Im vorliegenden Fall richtet sich die Klage jedoch nicht gegen den Zessionar, die ISV (bzw. deren Rechtsnachfolger), ebenso auch nicht gegen die ARGE bzw. die Firma T., sondern gegen den Bürgen für die Forderung des Klägers gegenüber dem Auftragnehmer, d. h. der ARGE aus den Firmen A. und T. Überträgt man den tragenden Gedanken der Entscheidung des OLG Jena auf die vorliegende Konstellation, könnte dem Kläger nur dann ein Anspruch gegen die in der ARGE verbundenen Firmen und damit evtl. letztlich auch gegen den Bürgen zustehen, wenn die (nachfolgende) Zahlung an die ISV zu einer Überzahlung gegenüber den Firmen der ARGE geführt hätte. Diese "Überzahlung" ist aber erst aufgrund des Urteils des Landgerichts Hannover vom 17. Juli 2001 (18 O 2856/00, Bl. 32 f. d. A.) eingetreten, also im Zuge der Vollstreckung einer gegen den Kläger gerichteten Klage. Die Überzahlung ist damit nicht im Vertragsverhältnis Auftraggeber - Unternehmer/Auftragnehmer entstanden, sondern im Verhältnis Zessionar - Auftraggeber, der nicht aufgrund eines Vertrags oder ohne Rechtsgrund, sondern aufgrund eines gegen ihn gerichteten rechtskräftigen Titels an den Zessionar geleistet hat - und das jetzt mit dem vorliegenden Prozess wieder ausgleichen möchte. Das aber ist weder ein vertraglicher Anspruch im Verhältnis der Vertragspartner - wie vom OLG Jena a. a. O. angenommen - noch ein Fall, dessen Eintritt durch die Bürgschaft abgesichert werden sollte. Zwischen dem Zessionar und der Beklagten bestehen keine Beziehungen. Für sie hat sich die Beklagte nicht verbürgt.

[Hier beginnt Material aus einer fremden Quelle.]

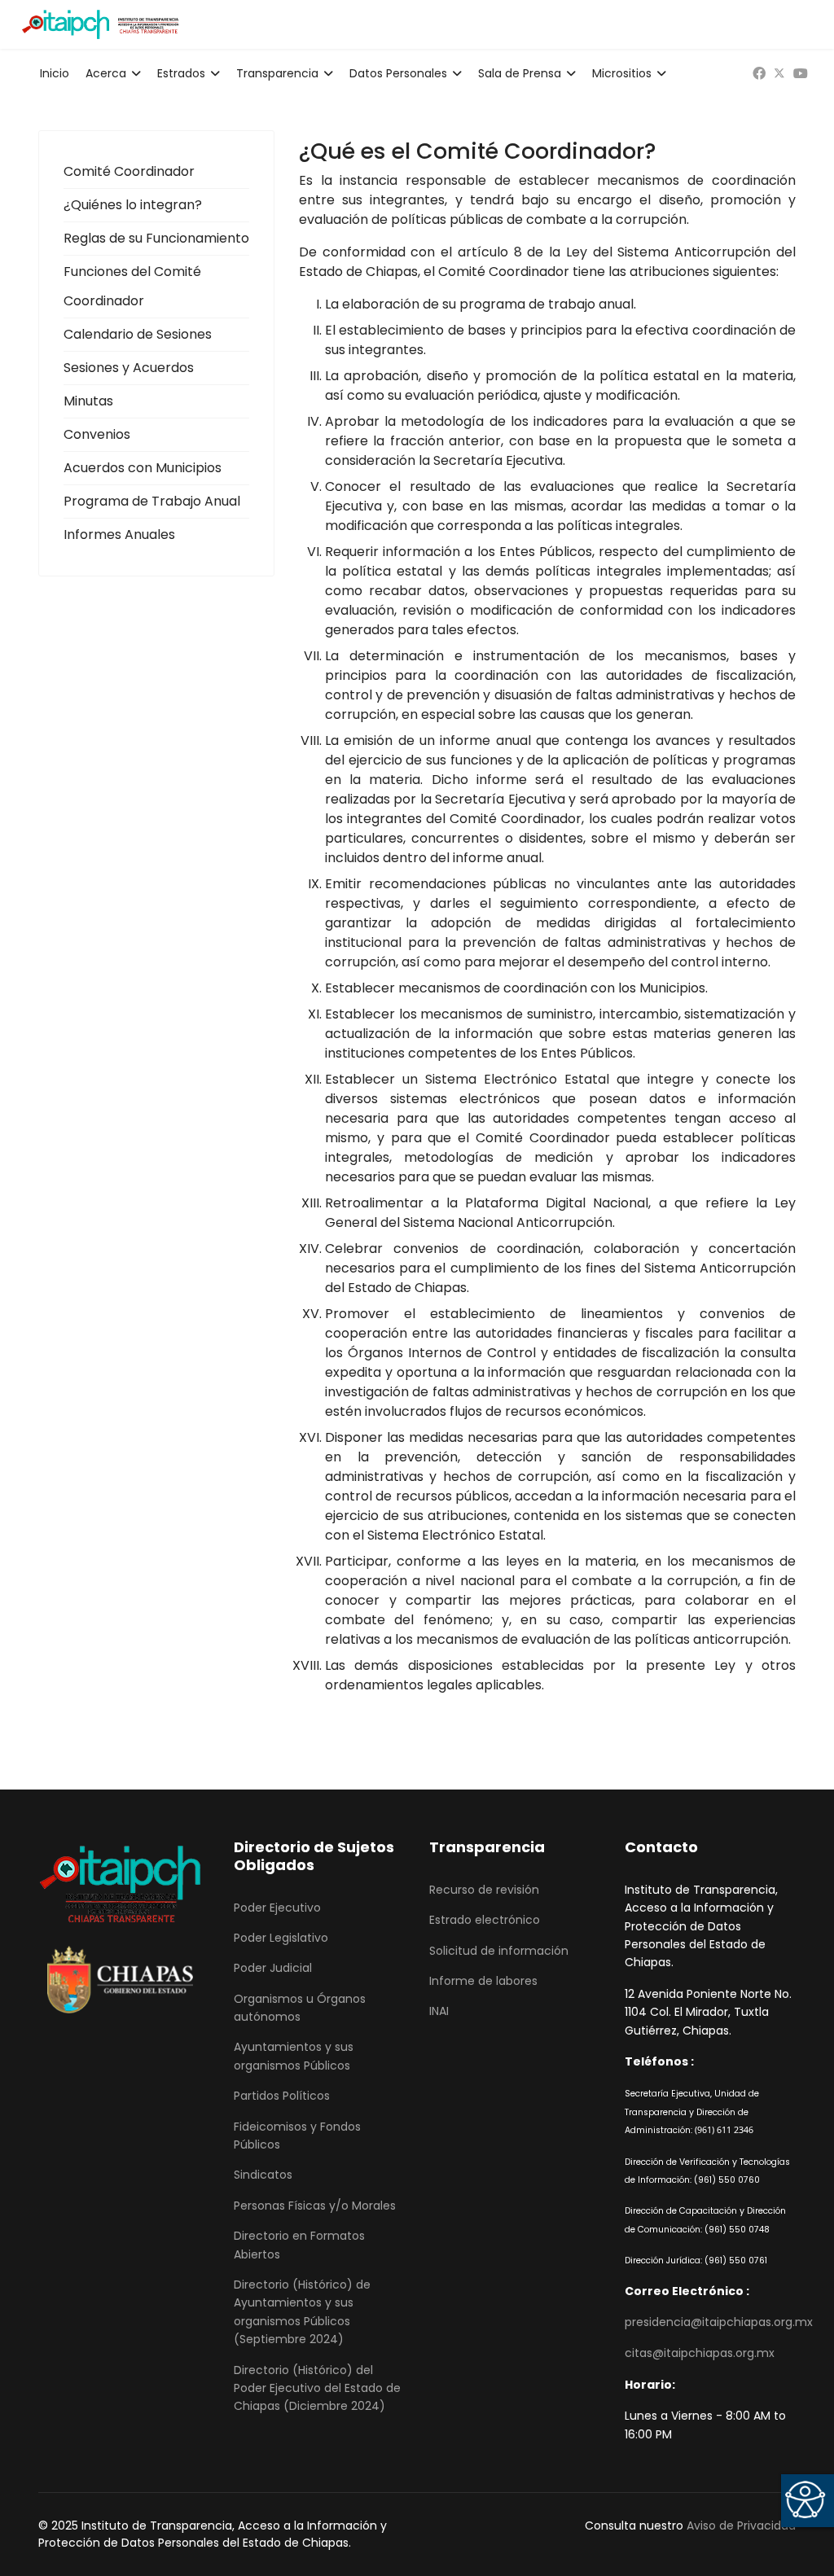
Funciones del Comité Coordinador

3. Die Kostenentscheidung folgt aus §§ 97, 101 ZPO. Die Entscheidung über die vorläufige Vollstreckbarkeit beruht auf §§ 708 Nr. 10, 711, 108 Abs. 1 ZPO.
Gründe für die Zulassung der Revision im Sinne von § 543 Abs. 2 ZPO liegen nicht vor. Insbesondere weicht der Senat nicht von der erwähnten Entscheidung des OLG Jena vom 18. November 2003 (Baurecht 2005, 767) ab. Die beiden Fälle unterscheiden sich - wie ausgeführt - in wesentlichen Punkten.